そうしたかった

2011 12月20日

昔は馬鹿みたいに議論していて、友人のダイとNYと東京でもメールのやりとりがあった。

彼は、美術は科学のような発見だと言ったが、それは違うと答えた。一つの手法の発見。そんなものにこだわるのは、スタイルが印鑑のように販売上の型 として機能しているからだ。しかし実際の今の美術界は個性も幅もない。音楽がスタンダードナンバーを時代によって再生産して提示するように、本来美術でもそういう自然な再生産が行われなければならないのを阻害しているのは、そういう考え方から来ている。模倣はするけど再生産はない。縦の流れを断絶している。例外はピカソのような少数派だ。
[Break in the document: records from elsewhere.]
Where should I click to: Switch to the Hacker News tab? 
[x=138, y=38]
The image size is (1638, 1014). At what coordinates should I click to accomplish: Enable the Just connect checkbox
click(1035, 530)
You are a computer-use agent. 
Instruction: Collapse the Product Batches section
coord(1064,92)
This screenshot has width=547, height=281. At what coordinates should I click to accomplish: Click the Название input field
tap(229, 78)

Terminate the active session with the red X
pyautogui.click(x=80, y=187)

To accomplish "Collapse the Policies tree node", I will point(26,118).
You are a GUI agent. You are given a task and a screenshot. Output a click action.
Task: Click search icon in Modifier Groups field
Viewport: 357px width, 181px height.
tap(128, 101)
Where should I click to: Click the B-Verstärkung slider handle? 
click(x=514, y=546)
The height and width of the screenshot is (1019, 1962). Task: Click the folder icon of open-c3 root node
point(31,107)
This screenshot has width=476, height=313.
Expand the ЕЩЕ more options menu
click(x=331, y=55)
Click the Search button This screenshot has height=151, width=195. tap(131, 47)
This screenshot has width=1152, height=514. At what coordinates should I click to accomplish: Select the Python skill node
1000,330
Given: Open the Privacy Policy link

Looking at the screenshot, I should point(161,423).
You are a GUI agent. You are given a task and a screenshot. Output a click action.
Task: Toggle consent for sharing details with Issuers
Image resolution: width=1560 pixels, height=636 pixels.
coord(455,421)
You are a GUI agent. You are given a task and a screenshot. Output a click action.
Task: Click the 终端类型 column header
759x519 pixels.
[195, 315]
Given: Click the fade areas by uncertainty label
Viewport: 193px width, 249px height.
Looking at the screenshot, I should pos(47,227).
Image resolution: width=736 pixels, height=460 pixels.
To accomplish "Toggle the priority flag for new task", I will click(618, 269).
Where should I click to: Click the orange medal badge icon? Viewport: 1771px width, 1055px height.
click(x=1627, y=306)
美術界の外に行きたいとずいぶん昔に言って、なにいってんだ今更なんて言われたが、間違ってないように思う。今の美術はビョーキかガキの作品ばかり。かといって古典的なスタイルはカビが生えていて文学的だ。どっちも型なんだな。ピータービアードは「美大に行って作品を作るとかいう行為そのものがつまらない」と言った。ボロフスキーが壁に絵を描いた。美術館の壁は塗りつぶすので売買出来ない。その大胆さと批評。そこが生きている。そういったヒーローは滅多にいない。おかげさんで自分も大変苦労しているが、生涯を通じて挑んだテーマでもあるので、生きてる限り挑戦したい。胸は穴だらけでボッコボコだけど。(笑)

まあ仕方ない。俺はそうしたかったんだから。